Balance theory considers the consistency among the affects and beliefs held by a person and are usually described in terms of a person, another person, and an attitude object.

There are three relevant evaluations:

  1. The first person’s evaluation of the other person
  2. The first person’s evaluation of the attitude object, and
  3. The other person’s evaluation of the attitude object.

Balanced relations between people fit; they go together; they make a sensible, coherent, meaningful picture. The main motive that drives people to achieve bal­ance is their desire for harmony, simple and meaningful perceptions of social relationships.

A balanced system is one in which “you agree with a liked person or disagree with a disliked person, Imbalance exists when you disagree ‘with a liked person or agree with a disliked person.

The inconsistency lies in the fact that we expect those we like to have attitudes similar to ours and we expect those we dislike to have attitudes” that are different from ours.

People do adjust imbalanced systems toward balance, and in ways that minimize the number of changes that must be made. People prefer balanced systems, and they remember balanced systems better. But Balance pressures seem to be weaker when we dislike the other person than when we like him or her.

In general Imbalances occur when the system has an odd number of negative relations.

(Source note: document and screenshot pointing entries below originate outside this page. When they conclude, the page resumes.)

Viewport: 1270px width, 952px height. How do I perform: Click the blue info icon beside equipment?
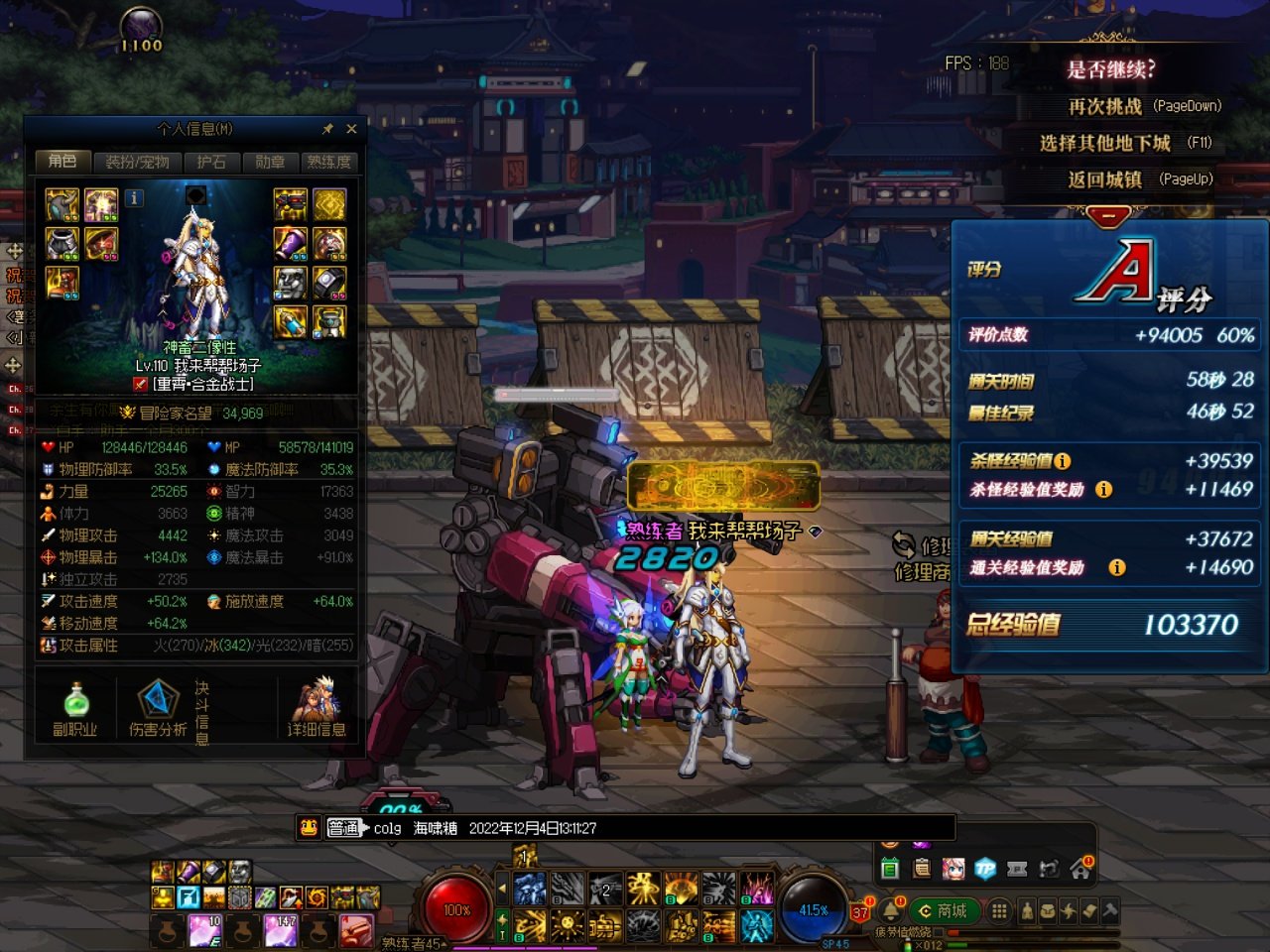pyautogui.click(x=134, y=198)
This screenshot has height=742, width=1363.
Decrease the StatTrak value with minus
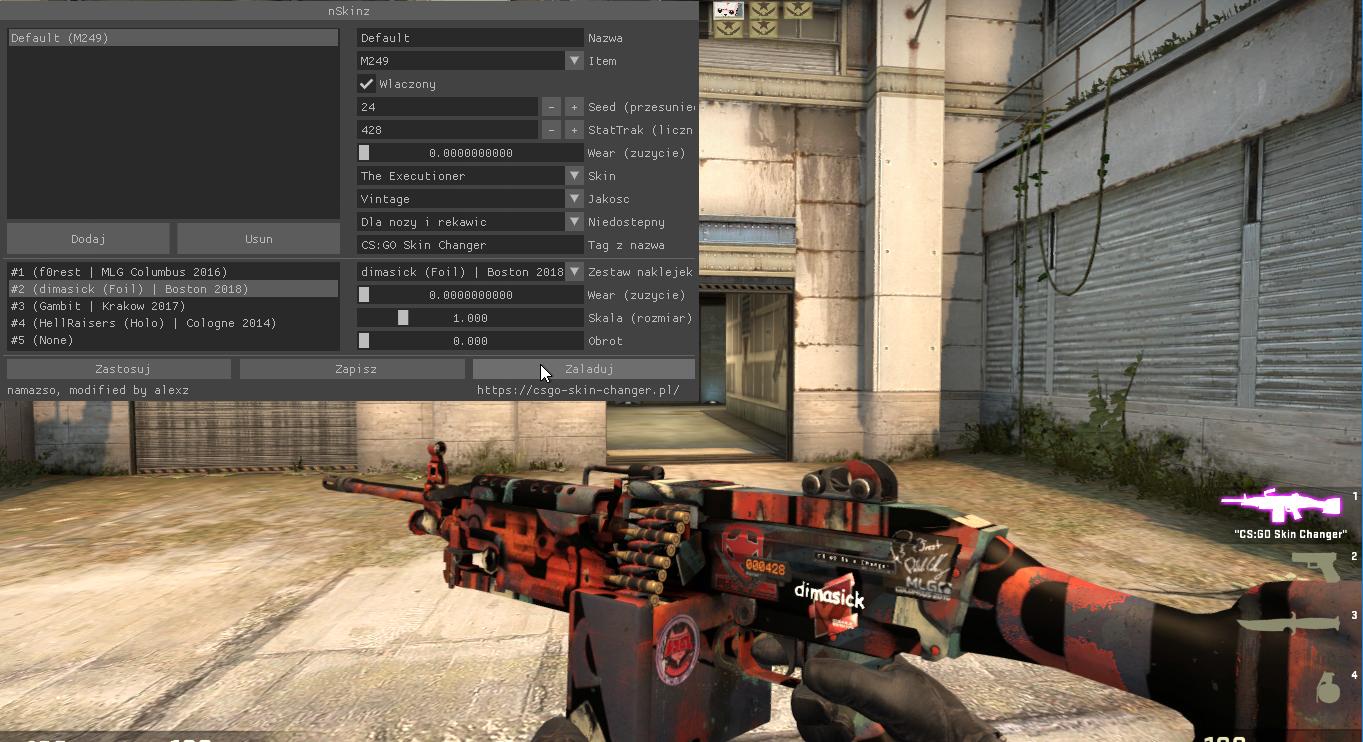[551, 130]
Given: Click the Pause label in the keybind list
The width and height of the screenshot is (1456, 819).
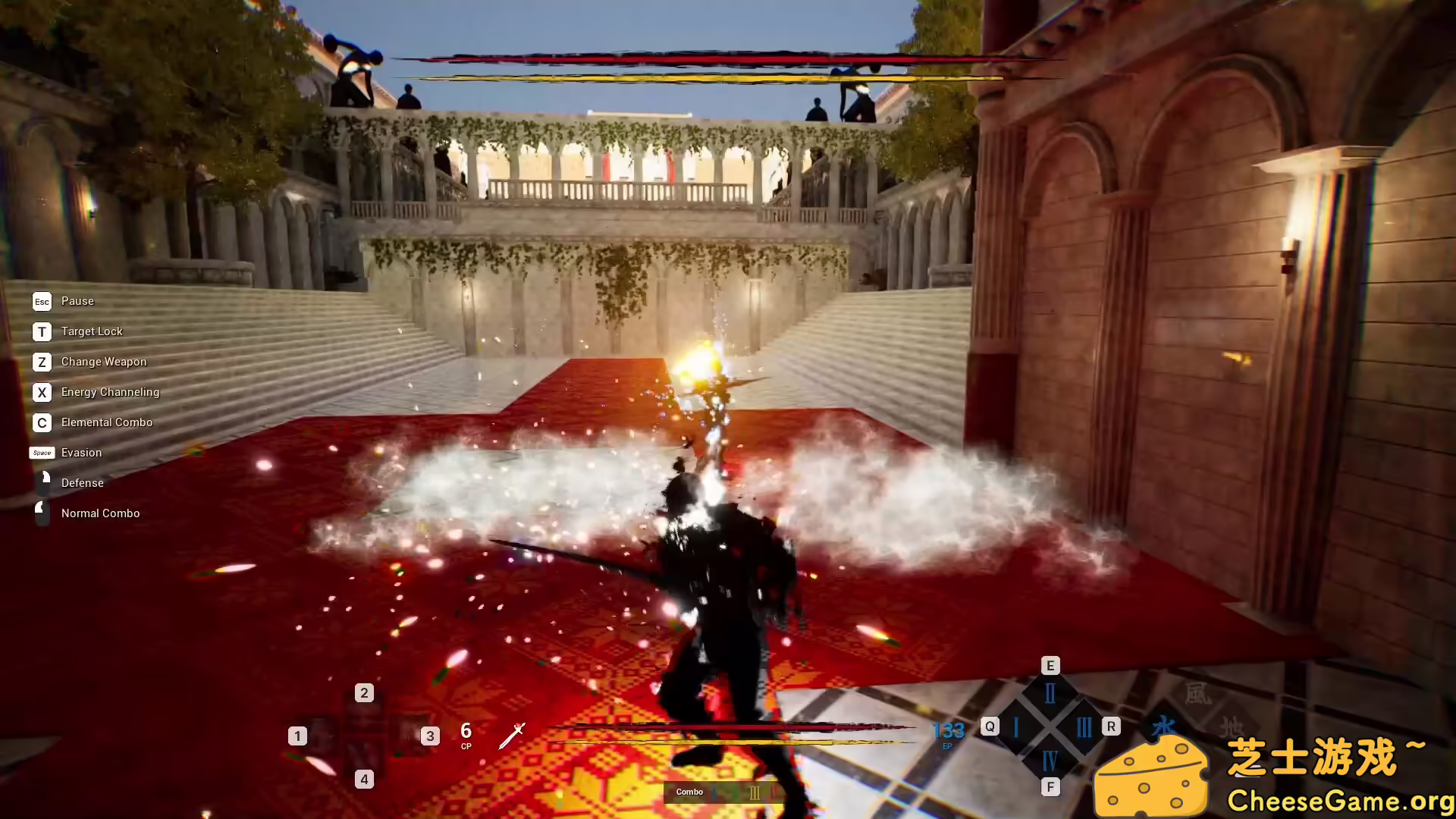Looking at the screenshot, I should coord(77,301).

Balance theory maintains that imbalanced configurations tend to change toward balanced ones. This assumption gives the model its importance. Imbalanced systems produce pressures toward attitude change and continue this pressure until they are balanced.

This attitude change can occur in many ways. Balance theory uses a least-effort principle to predict the direction of change. People tend to change as few affec­tive relations as they can to produce a balanced system. Any of the relations may be altered to produce balance. The important point is that various possibilities exist.

Kellman’s theory of attitude organization

Kellman identifies three different processes of influence and he distinguished: them as compliance, identification, and internalization.

Changes in the attitudes and actions produced by social’ influence occur at different levels. It is proposed that these differences that take place correspond to differences in the process whereby the individual accepts influence.

Compliance occurs when an individual accepts influence because he hopes to achieve a favourable reaction from another person or group. He adopts the in­duced behavior not because he believes in its content but because he expects to gain specific rewards or approval and avoid spe­cific punishments or disapproval by con­forming. Thus the satisfaction derived from compliance is due to the social effect of ac­cepting influence.

Identification occurs when an individual accepts influence because he wants to establish or maintain a satisfying self-defining relationship to another person or a group. This relationship may take the form of classical identification, in which the individual takes over the role of the other, or it may take the form of a reciprocal role relationship. The individual actually believes in the responses which he adopts through identification, but their specific content is more or less irrelevant. He adopts the in­duced behavior because it is associated with the desired relationship.

Internalization occurs when an individual accepts influence because the content of the induced behaviour, the ideas and actions of which it is composed and is in­trinsically rewarding. He adopts the induced behavior because it is congruent with his value system. Behavior adopted in this fash­ion tends to be integrated with the individu­al’s existing values. Thus the satisfaction derived from internalization is due to the content of the new behavior.

These determinants can be summarized by the following proposition: The probability of accepting influence is a combined func­tion of

  • The relative importance of the anticipated effect.
  • The relative power of the influencing agent.
  • The prepo­tency of the induced response.

For each process, however, these determinants, take a qualitatively different form. Thus the deter­minants of the three processes can be distinguished from one another in terms of the nature of the anticipated effect, the source of the influencing agent’s power, and the manner in which the induced response has become prepotent.